* _ÉNONCÉ DE LA TÂCHE_:
Reproduisez fidèlement le passage du texte sur Saul Williams qui va de « La composition du » à « d’ailleurs cette proximité. ».

Saul Williams - Saul Williams

Slameur virtuose au Nuyorican Poet’s Cafe, acteur exceptionnel dans Slam de Marc Levin et dans diverses pièces de théâtre telle Tibi’s Law, auteur de plusieurs recueils de poésies (She, The Seventh Octave) interprète hors normes sur son premier disque, Amethyst Rock Star, activiste pacifiste avec Not in our name, collaboration exceptionelle avec différents DJs (DJ Goo, Coldcut, DJ Spooky) pour s’opposer à la guerre en Irak…

Les faits d’armes de Saul Williams s’étendent, confirmant chaque fois un peu plus le talent du New-Yorkais, diplômé de théâtre et de littérature. Parti du slam, cette discipline à mi-chemin entre poésie et déclamation, il a su, en élargissant sa « palette d’expression artistique », gérer un éclectisme parfois synonyme de médiocrité. L’un des meilleurs exemples restant cet album, Amethyst Rock Star.

La composition du groupe qui l’entoure annonce la couleur : guitare, basse, batterie, violon, violoncelle, clavier et DJ, avec au passage une participation du batteur des Red Hot sur Om Nia Merican, titre aux sonorités évoquant Rage Against The Machine. Un combo peu habituel pour un album catégorisé hip-hop, révélateur d’une certaine ouverture, d’une mentalité n’ayant pas que des partisans dans ce milieu, à l’image des expérimentations d’Antipop Consortium, de Buck 65 ou, côté français, de Kabal. Le fait de retrouver Saul Williams en duo avec Djamal, ex-chanteur de Kabal, sur un des morceaux d’In Vivo, nouveau projet de ce dernier, confirme d’ailleurs cette proximité.

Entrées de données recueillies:
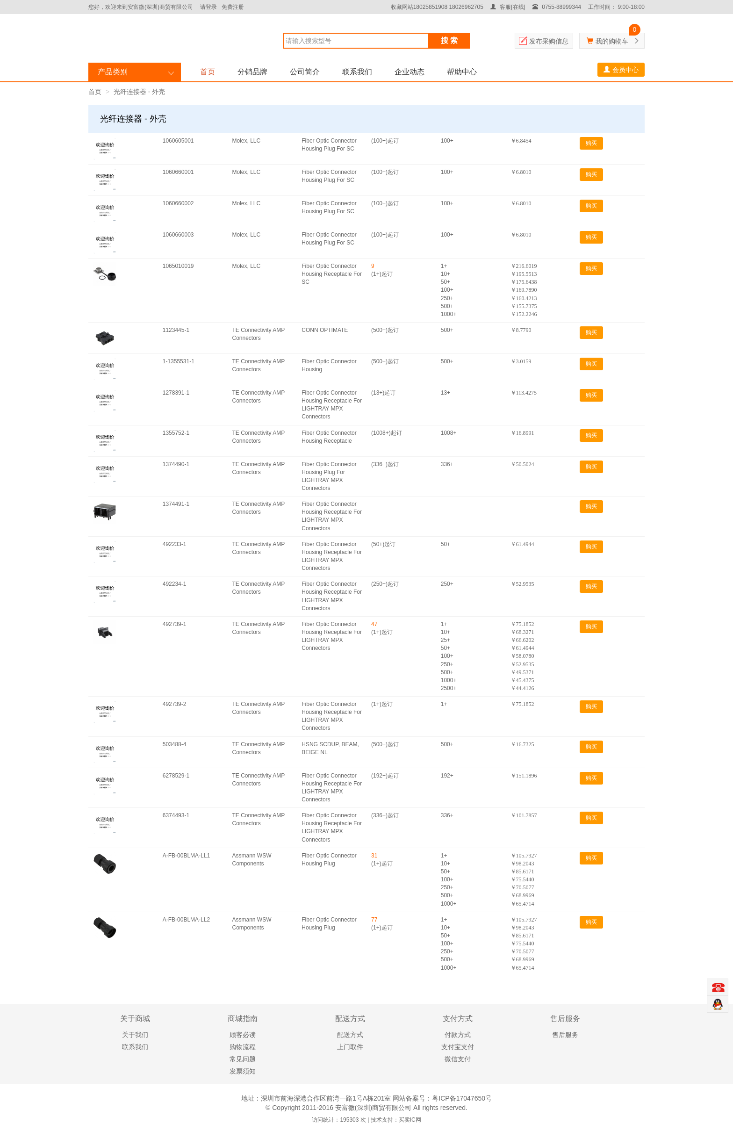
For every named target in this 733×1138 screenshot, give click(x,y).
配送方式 (350, 1034)
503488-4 (175, 744)
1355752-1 (176, 433)
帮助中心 (462, 72)
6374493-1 (176, 815)
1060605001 (178, 140)
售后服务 (565, 1034)
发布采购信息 (548, 41)
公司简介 (305, 72)
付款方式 (458, 1034)
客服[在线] (507, 7)
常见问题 (243, 1059)
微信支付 (458, 1059)
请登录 (208, 7)
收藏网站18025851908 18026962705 (437, 7)
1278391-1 (176, 392)
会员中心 (621, 69)
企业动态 (409, 72)
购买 (591, 143)
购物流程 (243, 1047)
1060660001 (178, 172)
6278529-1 (176, 775)
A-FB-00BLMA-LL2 (186, 919)
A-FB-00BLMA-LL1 (186, 855)
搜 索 (449, 40)
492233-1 (175, 544)
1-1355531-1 (178, 361)
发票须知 (243, 1071)
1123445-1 (176, 330)
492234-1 (175, 584)
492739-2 (175, 704)
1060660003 (178, 234)
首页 (207, 72)
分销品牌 (252, 72)
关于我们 (135, 1034)
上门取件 (350, 1047)
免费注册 (233, 7)
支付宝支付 (457, 1047)
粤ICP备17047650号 (462, 1098)
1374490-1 (176, 464)
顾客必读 (243, 1034)
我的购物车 (612, 41)
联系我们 (357, 72)
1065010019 (178, 266)
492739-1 (175, 624)
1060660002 (178, 203)
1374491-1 (176, 504)
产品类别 (113, 72)
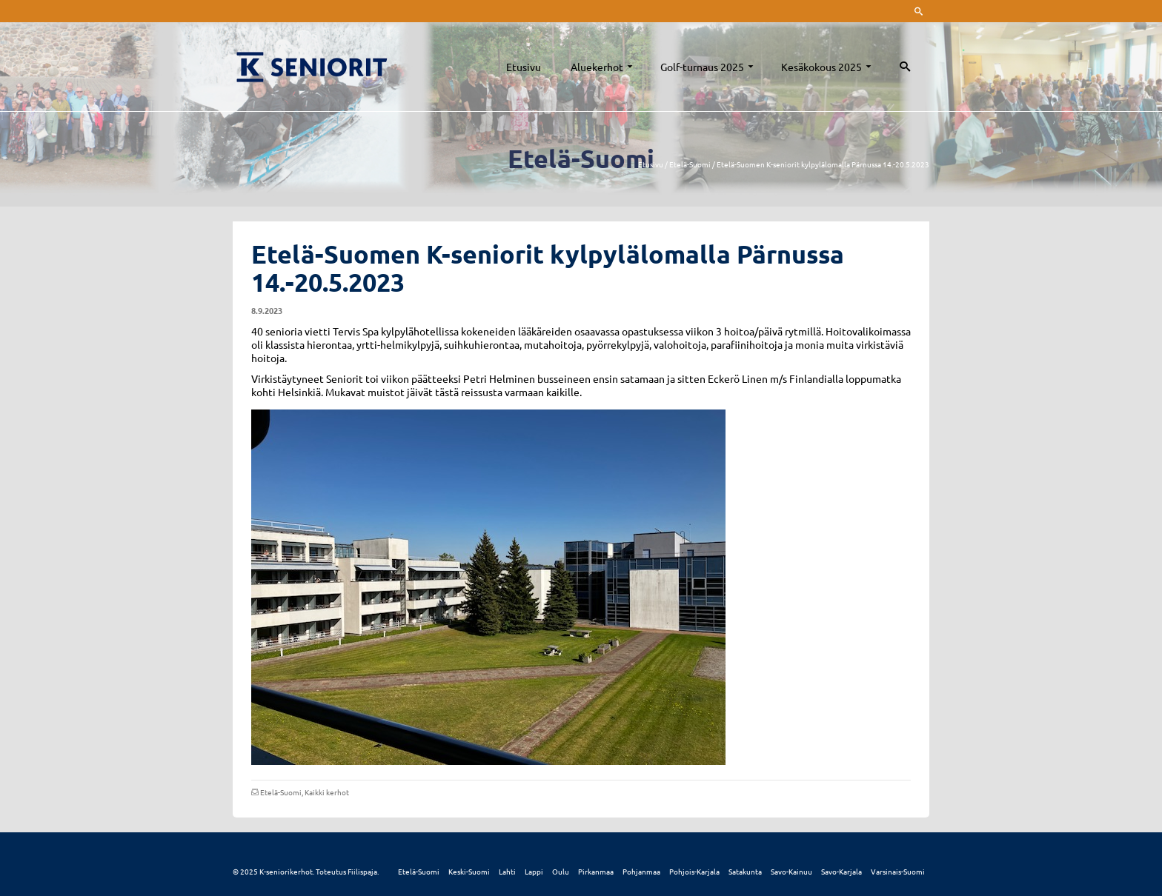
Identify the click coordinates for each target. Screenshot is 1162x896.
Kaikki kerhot (327, 792)
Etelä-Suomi (281, 792)
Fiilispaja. (363, 871)
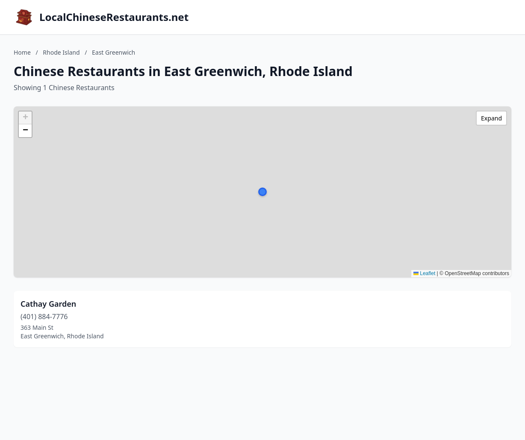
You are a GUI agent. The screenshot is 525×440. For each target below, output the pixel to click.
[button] (262, 192)
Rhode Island (61, 52)
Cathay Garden (48, 304)
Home (22, 52)
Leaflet (424, 273)
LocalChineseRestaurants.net (114, 17)
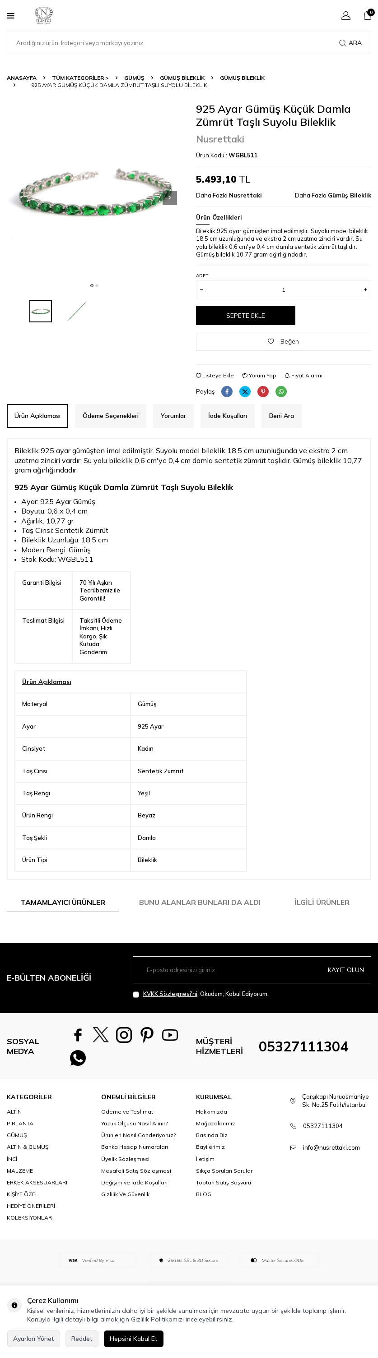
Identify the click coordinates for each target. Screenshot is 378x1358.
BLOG (203, 1197)
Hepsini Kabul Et (134, 1339)
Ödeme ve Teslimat (127, 1115)
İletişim (205, 1162)
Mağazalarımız (215, 1127)
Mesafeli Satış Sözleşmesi (136, 1174)
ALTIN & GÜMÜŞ (27, 1150)
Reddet (82, 1339)
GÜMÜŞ (134, 77)
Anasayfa (22, 77)
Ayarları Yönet (33, 1339)
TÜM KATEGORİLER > (80, 77)
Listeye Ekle (215, 375)
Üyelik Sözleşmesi (125, 1162)
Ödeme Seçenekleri (111, 416)
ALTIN (14, 1115)
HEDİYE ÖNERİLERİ (31, 1209)
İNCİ (12, 1162)
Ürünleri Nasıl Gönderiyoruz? (138, 1138)
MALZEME (20, 1174)
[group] (94, 190)
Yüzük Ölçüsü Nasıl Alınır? (134, 1127)
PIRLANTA (20, 1127)
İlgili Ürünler (322, 902)
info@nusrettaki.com (331, 1151)
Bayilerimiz (210, 1150)
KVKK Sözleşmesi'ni (170, 993)
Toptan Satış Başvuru (223, 1186)
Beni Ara (281, 416)
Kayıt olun (346, 970)
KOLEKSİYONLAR (29, 1221)
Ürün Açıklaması (37, 416)
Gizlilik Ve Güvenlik (125, 1197)
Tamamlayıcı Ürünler (62, 902)
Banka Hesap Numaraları (134, 1150)
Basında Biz (212, 1138)
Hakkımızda (211, 1115)
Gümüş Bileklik (182, 77)
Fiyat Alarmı (303, 375)
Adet (202, 276)
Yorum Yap (259, 375)
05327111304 (303, 1048)
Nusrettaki (220, 139)
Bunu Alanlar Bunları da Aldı (200, 902)
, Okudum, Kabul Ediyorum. (201, 994)
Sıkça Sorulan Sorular (224, 1174)
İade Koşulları (227, 416)
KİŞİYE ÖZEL (22, 1197)
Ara (350, 43)
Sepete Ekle (245, 316)
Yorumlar (173, 416)
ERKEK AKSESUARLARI (37, 1186)
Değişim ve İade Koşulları (134, 1186)
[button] (91, 285)
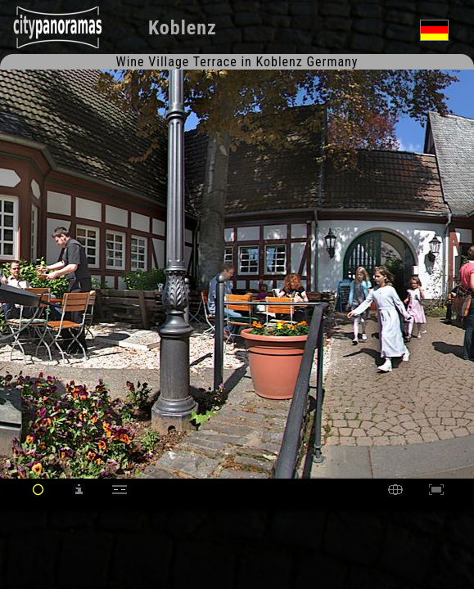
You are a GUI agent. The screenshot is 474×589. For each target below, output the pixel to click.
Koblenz (182, 27)
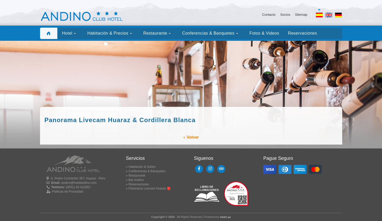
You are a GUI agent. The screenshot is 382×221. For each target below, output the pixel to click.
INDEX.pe (225, 217)
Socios (285, 15)
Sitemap (301, 15)
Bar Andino (136, 180)
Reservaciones (139, 184)
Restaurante (137, 175)
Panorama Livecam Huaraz (147, 188)
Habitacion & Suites (142, 167)
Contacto (269, 15)
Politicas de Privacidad (67, 191)
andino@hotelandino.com (79, 183)
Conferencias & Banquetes (147, 171)
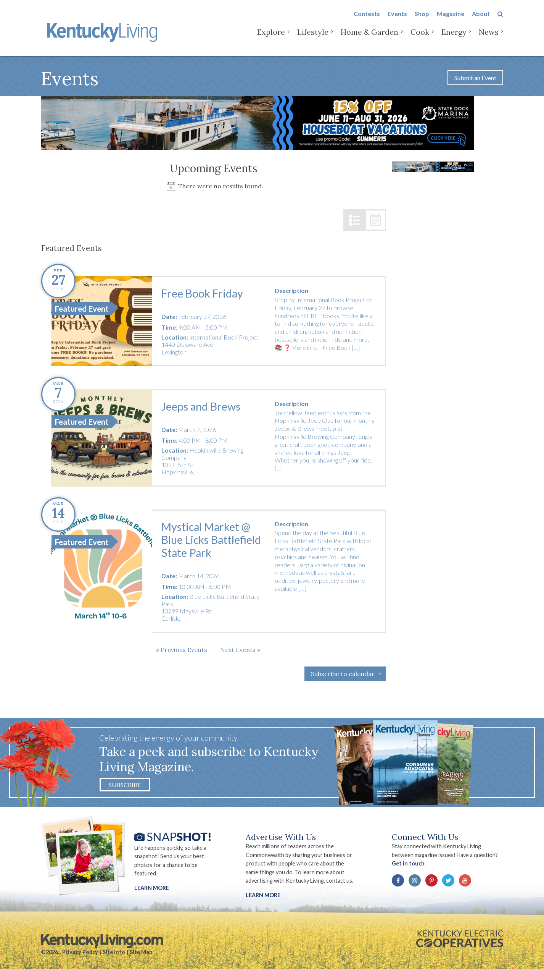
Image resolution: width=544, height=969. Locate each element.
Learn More (151, 888)
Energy (454, 38)
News (489, 38)
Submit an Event (475, 77)
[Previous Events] (182, 649)
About (481, 19)
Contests (367, 19)
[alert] (213, 186)
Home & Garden (369, 38)
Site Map (141, 952)
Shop (422, 19)
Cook (419, 38)
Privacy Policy (80, 952)
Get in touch (408, 863)
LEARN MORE (263, 895)
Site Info (114, 952)
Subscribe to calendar (343, 674)
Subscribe (125, 784)
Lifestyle (312, 38)
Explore (271, 38)
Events (397, 19)
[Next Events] (240, 649)
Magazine (450, 19)
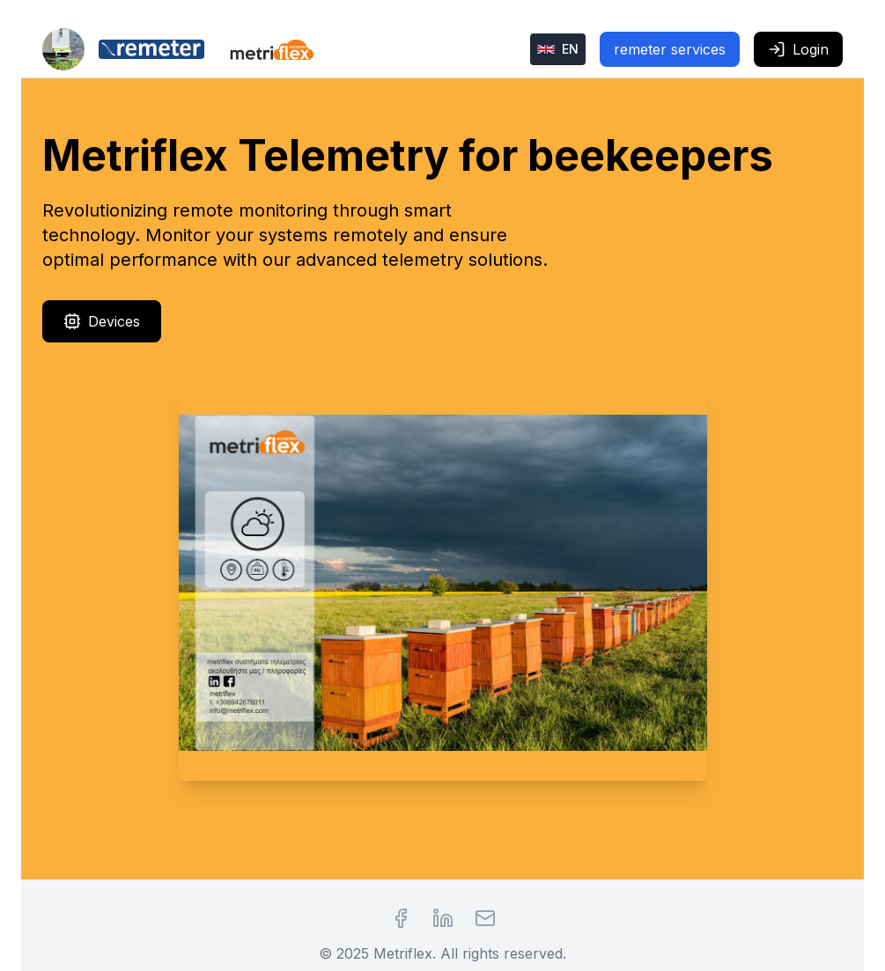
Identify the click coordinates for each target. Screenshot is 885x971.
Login (798, 49)
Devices (101, 321)
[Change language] (558, 49)
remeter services (670, 49)
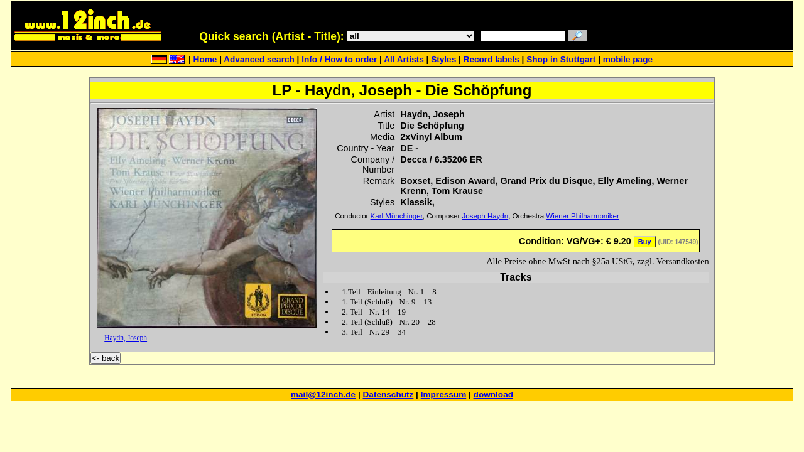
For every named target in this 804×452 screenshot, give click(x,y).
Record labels (491, 59)
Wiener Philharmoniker (582, 216)
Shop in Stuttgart (560, 59)
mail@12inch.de (323, 394)
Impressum (444, 394)
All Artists (404, 59)
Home (205, 59)
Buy (644, 241)
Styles (443, 59)
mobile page (628, 59)
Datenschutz (388, 394)
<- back (105, 358)
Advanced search (259, 59)
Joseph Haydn (485, 216)
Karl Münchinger (397, 216)
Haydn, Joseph (125, 338)
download (493, 394)
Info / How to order (339, 59)
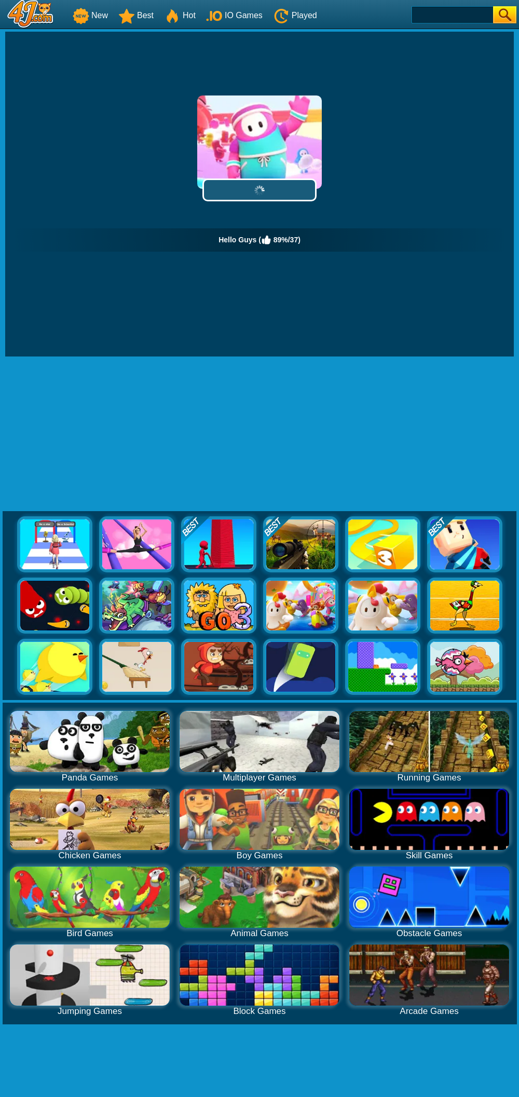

* _RÉSULTAT DE L'EXERCICE_:
La composition du groupe qui l’entoure annonce la couleur : guitare, basse, batterie, violon, violoncelle, clavier et DJ, avec au passage une participation du batteur des Red Hot sur Om Nia Merican, titre aux sonorités évoquant Rage Against The Machine. Un combo peu habituel pour un album catégorisé hip-hop, révélateur d’une certaine ouverture, d’une mentalité n’ayant pas que des partisans dans ce milieu, à l’image des expérimentations d’Antipop Consortium, de Buck 65 ou, côté français, de Kabal. Le fait de retrouver Saul Williams en duo avec Djamal, ex-chanteur de Kabal, sur un des morceaux d’In Vivo, nouveau projet de ce dernier, confirme d’ailleurs cette proximité.